The news would be welcomed by investors who regard some investment holding companies as having cumbersome structures that impose extra layers of cost and management, according to Johannesburg-based money managers Vestact. There could be pressure for others to follow this path.
“A lot of these companies are trading at a discount to net asset value and I think after five years of relatively poor market performance the management companies are under pressure to unlock value and returns to shareholders,” said Henre Herselman, a derivatives trader at Anchor Private Clients. “So I think it’s likely to see similar moves from others that are in a similar situation.”
RMB Holdings gained 4.6% in Johannesburg Wednesday as Remgro jumped 6.1%, the most in almost four years. FirstRand retreated 1.5%.
The unbundling of FirstRand is expected to unlock about 15 billion rand for RMB Holdings shareholders, Chief Executive Officer Herman Bosman said by phone. “Under our guidance, the business grew tenfold,” but it is now a “mature self-sustaining business” that no longer needs the input of a holding company.

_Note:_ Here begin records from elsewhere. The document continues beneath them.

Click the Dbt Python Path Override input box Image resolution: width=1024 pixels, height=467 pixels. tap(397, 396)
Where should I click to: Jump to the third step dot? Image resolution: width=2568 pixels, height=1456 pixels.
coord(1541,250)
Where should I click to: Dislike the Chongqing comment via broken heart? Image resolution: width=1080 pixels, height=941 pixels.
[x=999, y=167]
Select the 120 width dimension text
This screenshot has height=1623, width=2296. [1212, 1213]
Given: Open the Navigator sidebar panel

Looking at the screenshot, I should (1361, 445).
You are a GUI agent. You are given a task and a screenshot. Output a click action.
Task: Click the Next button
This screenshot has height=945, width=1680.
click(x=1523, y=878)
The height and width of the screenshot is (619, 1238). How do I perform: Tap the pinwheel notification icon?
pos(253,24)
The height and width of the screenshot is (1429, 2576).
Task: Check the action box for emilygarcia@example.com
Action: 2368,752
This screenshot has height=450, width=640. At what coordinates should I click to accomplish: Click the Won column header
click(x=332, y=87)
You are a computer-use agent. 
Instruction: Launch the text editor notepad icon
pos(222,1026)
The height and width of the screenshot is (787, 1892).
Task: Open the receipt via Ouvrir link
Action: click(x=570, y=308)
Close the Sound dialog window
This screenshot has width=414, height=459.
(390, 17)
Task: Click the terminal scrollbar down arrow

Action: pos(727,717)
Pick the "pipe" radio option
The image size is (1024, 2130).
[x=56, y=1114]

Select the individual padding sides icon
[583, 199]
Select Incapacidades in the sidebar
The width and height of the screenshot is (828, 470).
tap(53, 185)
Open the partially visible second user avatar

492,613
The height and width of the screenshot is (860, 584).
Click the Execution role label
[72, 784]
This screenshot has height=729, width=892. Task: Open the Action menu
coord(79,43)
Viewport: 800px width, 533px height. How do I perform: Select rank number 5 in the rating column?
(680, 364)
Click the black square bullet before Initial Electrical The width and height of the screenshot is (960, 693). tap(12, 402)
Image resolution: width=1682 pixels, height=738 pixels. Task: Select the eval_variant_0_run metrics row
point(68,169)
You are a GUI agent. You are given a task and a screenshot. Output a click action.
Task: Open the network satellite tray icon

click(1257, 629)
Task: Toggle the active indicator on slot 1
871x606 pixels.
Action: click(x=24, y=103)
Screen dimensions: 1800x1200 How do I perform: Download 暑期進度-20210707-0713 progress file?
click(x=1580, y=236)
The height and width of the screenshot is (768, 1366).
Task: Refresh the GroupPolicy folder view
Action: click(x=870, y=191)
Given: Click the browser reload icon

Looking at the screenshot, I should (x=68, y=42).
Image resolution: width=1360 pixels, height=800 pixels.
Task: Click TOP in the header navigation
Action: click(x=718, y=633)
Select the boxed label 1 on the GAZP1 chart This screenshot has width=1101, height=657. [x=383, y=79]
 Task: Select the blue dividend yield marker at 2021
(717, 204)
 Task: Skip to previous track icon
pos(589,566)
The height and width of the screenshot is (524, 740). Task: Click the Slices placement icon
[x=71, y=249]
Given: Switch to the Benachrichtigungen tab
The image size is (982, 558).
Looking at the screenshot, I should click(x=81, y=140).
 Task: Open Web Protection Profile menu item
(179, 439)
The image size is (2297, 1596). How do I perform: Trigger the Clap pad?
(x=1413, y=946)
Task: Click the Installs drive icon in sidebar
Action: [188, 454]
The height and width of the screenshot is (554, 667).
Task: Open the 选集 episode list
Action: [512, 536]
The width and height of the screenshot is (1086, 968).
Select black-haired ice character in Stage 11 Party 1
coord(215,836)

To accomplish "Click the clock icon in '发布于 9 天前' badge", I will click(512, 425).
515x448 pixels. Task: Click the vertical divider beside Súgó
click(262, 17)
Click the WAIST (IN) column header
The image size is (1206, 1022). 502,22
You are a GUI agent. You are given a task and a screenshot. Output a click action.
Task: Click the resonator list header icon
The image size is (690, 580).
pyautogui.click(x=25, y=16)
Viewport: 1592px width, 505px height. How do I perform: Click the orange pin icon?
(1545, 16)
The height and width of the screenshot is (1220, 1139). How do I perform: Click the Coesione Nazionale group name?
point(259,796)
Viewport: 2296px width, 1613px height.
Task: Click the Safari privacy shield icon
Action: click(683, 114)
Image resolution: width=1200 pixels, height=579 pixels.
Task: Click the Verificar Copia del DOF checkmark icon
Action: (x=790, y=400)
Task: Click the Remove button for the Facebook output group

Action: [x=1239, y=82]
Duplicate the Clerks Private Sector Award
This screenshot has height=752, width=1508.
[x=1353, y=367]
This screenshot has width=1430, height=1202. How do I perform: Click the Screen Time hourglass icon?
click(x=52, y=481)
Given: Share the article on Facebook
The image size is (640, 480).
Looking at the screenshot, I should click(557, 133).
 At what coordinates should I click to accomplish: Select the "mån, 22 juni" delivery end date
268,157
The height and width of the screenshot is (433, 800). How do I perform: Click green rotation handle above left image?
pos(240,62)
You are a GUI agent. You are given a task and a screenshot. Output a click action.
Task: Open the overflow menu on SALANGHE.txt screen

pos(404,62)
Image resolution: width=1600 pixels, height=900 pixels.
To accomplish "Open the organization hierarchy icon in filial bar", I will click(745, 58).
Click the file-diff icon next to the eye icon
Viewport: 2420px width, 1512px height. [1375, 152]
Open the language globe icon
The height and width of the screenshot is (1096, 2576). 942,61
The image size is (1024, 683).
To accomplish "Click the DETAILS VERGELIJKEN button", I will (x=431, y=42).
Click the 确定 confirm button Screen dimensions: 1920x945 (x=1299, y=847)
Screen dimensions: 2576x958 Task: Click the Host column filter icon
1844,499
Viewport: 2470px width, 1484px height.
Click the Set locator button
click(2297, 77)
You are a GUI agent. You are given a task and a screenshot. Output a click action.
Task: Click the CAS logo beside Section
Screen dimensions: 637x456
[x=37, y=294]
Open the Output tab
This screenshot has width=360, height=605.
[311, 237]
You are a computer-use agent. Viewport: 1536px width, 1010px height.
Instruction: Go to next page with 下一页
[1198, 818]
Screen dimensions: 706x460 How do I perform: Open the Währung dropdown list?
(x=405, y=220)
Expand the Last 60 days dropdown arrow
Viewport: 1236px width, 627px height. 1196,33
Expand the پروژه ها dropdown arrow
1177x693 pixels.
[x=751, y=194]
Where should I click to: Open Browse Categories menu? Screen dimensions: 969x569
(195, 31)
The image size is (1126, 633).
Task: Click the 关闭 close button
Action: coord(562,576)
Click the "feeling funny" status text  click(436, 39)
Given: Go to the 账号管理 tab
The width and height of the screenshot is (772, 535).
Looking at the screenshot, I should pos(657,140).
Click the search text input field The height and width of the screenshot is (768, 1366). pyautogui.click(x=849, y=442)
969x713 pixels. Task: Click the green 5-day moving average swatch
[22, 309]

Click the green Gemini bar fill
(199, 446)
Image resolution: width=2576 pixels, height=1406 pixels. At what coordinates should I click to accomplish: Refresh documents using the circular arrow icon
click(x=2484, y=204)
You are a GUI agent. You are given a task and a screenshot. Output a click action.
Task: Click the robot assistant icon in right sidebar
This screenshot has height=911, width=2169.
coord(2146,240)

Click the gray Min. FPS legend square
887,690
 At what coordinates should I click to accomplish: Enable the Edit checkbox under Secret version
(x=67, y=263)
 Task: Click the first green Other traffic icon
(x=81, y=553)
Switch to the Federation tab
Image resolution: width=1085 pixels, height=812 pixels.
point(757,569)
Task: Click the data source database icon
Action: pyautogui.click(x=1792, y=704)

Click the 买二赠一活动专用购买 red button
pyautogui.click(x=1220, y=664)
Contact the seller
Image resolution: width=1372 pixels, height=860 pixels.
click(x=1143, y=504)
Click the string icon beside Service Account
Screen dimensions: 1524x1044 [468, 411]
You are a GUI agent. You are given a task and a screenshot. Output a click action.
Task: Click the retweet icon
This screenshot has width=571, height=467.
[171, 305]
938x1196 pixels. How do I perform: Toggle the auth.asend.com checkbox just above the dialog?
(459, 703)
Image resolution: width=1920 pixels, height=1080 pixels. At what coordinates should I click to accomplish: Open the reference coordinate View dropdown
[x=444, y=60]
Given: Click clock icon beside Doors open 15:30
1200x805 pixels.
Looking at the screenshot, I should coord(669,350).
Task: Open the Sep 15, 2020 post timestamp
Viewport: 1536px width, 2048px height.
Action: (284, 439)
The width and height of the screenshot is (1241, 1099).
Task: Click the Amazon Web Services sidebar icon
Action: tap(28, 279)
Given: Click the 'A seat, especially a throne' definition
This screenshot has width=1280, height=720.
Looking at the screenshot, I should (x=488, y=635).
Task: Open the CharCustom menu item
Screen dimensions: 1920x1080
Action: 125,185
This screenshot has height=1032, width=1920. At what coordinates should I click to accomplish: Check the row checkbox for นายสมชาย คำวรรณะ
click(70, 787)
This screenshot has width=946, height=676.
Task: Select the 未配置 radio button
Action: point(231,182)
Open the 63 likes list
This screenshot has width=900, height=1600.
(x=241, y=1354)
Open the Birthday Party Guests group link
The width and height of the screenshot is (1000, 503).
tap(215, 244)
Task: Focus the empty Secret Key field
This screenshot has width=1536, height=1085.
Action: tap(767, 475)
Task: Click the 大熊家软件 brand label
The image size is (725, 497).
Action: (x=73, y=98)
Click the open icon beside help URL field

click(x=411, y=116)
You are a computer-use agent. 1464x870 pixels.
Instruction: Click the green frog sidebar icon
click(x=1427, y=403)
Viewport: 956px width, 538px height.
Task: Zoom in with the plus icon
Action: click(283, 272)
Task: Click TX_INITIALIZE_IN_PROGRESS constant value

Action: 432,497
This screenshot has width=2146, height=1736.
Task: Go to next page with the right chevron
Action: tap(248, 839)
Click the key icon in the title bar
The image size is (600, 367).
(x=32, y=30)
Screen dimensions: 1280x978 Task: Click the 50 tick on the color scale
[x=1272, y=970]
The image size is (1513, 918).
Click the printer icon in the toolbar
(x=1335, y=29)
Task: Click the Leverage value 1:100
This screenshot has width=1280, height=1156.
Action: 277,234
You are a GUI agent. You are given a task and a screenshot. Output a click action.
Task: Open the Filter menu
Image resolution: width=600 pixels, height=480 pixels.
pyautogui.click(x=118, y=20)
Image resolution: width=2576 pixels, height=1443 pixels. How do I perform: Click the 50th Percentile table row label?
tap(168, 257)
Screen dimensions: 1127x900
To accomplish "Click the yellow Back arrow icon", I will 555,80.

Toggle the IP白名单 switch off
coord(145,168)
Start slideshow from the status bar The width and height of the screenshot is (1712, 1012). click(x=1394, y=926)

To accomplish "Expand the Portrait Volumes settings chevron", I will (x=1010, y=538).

Already, some major South African groups have sought to reorganize in a bid to achieve better value for their assets. Old Mutual Ltd. unbundled its 52% holding in Nedbank Group Ltd. in 2018, while Agribusiness-focused Zeder Investments Ltd. said in July that it would dispose of its stake in Pioneer Foods Group Ltd., purchased by PepsiCo Inc. for about 24.4 billion rand. In September, Naspers Ltd. carved out its 31% stake in Chinese internet giant Tencent Holdings Ltd., along with other international businesses and placed them in Prosus NV, which has a 101 billion-euro ($112 billion) listing in Amsterdam.
“With extra layers of fees under conventional structures and these skimming investor value, you usually see discounts widening over time,” eroding shareholder value, Casparus Treurnicht, a money manager at Gryphon Asset Management said by email. “I will not be surprised to see Reinet Investments SCA doing something similar,” he said.
Reinet, chaired by Rupert, was established in 2008 as an investment vehicle, taking on luxury group Richemont’s interest in British American Tobacco Plc as its principal asset. Reinet gained 1% on Wednesday.